-------- ENTRIES SHOWN --------

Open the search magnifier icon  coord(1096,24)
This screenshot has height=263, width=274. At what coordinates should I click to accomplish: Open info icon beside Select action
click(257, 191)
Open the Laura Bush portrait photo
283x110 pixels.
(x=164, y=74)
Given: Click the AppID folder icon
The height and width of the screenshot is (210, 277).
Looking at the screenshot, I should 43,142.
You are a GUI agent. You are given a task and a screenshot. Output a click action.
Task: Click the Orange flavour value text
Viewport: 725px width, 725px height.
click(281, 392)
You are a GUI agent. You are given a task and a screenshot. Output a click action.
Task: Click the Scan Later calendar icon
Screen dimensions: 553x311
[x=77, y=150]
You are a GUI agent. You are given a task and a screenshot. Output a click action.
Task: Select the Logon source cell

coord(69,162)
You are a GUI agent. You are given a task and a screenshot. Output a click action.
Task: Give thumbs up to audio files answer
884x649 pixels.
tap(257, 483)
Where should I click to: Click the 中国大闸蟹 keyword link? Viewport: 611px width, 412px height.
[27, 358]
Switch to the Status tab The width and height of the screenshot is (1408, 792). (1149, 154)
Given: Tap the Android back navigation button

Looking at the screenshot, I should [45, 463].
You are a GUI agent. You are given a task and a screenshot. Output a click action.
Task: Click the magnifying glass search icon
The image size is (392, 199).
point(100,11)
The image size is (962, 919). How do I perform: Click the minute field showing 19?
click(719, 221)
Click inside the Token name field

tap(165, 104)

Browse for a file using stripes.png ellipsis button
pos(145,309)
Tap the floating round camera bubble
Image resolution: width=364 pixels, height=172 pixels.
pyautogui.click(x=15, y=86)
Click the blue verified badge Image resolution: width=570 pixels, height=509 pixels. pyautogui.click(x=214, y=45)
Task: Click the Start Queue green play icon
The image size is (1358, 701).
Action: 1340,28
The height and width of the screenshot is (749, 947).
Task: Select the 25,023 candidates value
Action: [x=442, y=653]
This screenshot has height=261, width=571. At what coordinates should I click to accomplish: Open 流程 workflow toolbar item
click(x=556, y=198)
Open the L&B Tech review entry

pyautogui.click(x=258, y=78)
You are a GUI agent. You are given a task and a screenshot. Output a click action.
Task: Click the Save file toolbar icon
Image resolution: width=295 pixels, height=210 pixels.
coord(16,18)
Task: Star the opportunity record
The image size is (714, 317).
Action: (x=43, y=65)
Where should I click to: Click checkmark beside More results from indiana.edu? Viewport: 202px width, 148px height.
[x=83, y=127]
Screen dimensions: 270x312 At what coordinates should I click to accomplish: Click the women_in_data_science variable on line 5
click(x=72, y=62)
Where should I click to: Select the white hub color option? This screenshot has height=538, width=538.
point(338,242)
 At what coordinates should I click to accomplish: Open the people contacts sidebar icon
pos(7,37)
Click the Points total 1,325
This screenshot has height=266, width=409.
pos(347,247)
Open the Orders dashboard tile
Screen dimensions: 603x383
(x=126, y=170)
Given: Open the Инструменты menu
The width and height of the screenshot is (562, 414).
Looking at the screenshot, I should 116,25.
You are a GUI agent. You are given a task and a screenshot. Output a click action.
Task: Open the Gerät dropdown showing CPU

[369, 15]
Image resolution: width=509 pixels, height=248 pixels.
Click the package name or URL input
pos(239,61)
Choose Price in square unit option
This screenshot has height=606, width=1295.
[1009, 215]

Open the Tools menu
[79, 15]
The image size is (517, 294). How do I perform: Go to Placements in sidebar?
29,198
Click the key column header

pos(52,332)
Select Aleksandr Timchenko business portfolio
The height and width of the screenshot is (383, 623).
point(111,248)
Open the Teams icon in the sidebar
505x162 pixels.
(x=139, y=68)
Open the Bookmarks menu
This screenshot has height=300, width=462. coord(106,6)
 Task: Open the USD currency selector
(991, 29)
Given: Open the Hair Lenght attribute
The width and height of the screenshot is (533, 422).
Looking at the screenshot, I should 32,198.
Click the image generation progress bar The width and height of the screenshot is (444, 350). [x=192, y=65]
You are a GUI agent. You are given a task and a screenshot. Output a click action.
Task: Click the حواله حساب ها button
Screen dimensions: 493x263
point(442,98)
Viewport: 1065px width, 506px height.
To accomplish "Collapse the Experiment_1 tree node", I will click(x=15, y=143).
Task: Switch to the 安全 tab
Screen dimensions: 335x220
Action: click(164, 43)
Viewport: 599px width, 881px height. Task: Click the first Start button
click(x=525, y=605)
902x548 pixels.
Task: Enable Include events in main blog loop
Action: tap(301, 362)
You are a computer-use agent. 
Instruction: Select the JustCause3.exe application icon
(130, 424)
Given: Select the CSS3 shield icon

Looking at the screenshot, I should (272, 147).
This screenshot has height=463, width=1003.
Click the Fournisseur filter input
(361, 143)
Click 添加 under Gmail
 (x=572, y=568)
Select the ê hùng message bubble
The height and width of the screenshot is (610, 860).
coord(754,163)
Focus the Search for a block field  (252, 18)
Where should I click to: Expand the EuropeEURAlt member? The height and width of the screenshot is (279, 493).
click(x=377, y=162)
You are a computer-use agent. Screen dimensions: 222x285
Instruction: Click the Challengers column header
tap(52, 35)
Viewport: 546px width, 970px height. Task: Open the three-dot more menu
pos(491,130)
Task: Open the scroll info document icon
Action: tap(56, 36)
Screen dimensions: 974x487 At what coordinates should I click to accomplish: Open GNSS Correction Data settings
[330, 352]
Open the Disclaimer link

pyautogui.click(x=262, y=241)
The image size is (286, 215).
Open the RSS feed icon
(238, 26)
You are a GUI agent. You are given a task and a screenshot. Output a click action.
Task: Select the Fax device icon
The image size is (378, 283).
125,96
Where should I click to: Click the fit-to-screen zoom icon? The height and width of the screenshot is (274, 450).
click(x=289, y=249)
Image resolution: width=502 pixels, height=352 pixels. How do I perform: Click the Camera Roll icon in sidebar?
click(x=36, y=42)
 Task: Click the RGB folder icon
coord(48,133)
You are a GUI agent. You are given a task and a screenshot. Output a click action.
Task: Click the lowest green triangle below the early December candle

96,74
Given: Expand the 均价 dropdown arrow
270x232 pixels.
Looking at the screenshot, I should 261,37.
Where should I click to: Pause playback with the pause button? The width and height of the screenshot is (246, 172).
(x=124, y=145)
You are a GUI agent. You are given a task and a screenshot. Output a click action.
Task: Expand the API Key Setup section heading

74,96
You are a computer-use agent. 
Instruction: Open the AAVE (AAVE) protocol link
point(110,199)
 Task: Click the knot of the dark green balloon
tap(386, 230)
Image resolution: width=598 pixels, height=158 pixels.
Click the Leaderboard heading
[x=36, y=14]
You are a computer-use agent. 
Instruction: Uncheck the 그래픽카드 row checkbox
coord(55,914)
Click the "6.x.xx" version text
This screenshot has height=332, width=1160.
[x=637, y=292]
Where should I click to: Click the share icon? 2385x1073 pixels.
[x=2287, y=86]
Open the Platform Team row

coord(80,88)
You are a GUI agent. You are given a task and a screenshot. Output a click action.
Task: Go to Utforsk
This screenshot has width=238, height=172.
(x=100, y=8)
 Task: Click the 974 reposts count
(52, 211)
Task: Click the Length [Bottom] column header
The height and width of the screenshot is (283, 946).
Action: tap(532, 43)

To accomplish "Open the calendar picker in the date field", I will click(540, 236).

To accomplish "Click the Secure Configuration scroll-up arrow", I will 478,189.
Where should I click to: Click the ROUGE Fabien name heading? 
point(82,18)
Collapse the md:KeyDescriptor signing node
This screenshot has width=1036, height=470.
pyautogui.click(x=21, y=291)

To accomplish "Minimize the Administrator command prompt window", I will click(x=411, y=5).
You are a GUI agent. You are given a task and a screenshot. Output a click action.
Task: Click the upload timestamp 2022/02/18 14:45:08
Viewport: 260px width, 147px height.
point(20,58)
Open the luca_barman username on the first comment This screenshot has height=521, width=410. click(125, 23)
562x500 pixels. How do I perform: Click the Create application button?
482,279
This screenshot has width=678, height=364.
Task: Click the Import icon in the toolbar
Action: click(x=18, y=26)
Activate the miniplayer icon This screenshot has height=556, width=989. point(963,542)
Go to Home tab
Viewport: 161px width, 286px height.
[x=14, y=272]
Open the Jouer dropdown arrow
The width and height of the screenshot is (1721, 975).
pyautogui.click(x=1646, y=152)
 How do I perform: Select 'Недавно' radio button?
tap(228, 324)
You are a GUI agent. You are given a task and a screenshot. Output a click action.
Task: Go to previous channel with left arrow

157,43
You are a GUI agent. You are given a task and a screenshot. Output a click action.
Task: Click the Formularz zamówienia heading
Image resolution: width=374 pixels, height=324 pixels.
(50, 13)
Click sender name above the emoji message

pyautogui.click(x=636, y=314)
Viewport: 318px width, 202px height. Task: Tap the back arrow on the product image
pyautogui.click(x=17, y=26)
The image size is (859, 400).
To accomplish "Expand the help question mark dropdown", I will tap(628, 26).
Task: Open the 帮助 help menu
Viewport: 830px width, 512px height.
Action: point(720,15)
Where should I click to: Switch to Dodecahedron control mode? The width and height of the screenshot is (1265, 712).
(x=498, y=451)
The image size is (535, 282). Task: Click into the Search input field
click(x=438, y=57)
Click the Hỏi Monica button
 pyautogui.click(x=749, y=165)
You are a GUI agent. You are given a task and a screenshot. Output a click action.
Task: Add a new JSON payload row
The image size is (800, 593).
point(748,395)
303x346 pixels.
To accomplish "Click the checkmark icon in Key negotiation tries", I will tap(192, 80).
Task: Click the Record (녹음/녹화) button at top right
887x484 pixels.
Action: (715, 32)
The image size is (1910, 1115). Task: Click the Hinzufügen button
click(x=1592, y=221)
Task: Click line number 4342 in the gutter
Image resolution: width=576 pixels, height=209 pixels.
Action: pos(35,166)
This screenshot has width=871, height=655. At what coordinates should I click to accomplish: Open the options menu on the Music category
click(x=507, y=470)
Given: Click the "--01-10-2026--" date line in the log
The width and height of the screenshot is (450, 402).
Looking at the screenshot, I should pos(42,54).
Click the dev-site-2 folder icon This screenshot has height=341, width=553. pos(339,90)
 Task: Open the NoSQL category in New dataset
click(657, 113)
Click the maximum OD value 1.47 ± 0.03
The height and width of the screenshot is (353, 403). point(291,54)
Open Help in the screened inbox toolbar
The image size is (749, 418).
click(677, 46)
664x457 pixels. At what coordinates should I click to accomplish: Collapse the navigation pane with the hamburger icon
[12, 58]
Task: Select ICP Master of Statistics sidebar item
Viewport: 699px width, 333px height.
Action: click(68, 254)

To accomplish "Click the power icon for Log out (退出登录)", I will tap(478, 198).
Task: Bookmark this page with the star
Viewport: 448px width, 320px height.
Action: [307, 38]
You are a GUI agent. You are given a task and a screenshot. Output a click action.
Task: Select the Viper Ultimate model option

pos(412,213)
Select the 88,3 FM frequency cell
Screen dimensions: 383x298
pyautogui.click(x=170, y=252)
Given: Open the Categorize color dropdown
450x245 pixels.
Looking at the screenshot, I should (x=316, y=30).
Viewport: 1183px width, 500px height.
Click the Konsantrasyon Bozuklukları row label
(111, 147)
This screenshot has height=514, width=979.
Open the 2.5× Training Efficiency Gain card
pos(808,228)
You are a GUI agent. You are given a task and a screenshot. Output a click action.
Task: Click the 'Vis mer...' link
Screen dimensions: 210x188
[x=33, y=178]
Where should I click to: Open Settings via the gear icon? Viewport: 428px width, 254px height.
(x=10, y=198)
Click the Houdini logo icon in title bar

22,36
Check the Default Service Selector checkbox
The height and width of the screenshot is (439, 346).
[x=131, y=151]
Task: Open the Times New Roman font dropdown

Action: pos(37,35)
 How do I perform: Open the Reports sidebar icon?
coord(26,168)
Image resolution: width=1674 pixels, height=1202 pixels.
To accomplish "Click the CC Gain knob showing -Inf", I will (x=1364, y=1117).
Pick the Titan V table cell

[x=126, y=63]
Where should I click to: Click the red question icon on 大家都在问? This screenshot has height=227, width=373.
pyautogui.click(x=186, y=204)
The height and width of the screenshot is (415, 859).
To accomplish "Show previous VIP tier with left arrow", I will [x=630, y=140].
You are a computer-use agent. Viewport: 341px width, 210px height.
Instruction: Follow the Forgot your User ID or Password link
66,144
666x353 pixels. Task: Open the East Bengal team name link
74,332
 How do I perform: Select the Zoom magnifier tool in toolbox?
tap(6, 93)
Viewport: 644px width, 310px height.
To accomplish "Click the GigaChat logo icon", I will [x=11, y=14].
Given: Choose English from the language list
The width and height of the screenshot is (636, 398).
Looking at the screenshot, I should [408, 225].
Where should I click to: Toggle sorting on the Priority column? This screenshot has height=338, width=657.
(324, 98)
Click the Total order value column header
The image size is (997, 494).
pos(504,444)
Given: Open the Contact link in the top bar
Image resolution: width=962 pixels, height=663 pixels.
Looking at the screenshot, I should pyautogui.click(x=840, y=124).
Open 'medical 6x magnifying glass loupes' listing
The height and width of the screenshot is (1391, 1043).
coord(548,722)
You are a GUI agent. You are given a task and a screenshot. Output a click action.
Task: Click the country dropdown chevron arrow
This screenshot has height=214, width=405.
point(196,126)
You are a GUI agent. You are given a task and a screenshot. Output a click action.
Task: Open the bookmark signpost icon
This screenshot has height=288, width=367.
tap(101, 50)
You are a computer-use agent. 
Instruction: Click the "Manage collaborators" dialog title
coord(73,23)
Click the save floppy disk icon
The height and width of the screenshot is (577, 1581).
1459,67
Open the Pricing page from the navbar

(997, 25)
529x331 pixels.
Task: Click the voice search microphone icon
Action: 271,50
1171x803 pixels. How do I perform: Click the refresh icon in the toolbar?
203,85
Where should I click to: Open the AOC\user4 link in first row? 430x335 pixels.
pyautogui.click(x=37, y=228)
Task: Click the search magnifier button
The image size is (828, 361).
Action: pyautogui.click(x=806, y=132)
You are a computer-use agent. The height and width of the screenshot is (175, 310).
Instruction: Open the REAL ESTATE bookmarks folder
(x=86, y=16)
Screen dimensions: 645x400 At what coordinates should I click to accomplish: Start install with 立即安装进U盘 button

--------

**EXERCISE DIRECTIONS**
Copy the records above exactly, from the first line through the line containing "Task: Give thumbs up to audio files answer", and include nothing else.

**ANSWER**
Open the search magnifier icon  coord(1096,24)
This screenshot has height=263, width=274. At what coordinates should I click to accomplish: Open info icon beside Select action
click(257, 191)
Open the Laura Bush portrait photo
283x110 pixels.
(x=164, y=74)
Given: Click the AppID folder icon
The height and width of the screenshot is (210, 277).
Looking at the screenshot, I should 43,142.
You are a GUI agent. You are given a task and a screenshot. Output a click action.
Task: Click the Orange flavour value text
Viewport: 725px width, 725px height.
click(281, 392)
You are a GUI agent. You are given a task and a screenshot. Output a click action.
Task: Click the Scan Later calendar icon
Screen dimensions: 553x311
[x=77, y=150]
You are a GUI agent. You are given a task and a screenshot. Output a click action.
Task: Select the Logon source cell

coord(69,162)
You are a GUI agent. You are given a task and a screenshot. Output a click action.
Task: Give thumbs up to audio files answer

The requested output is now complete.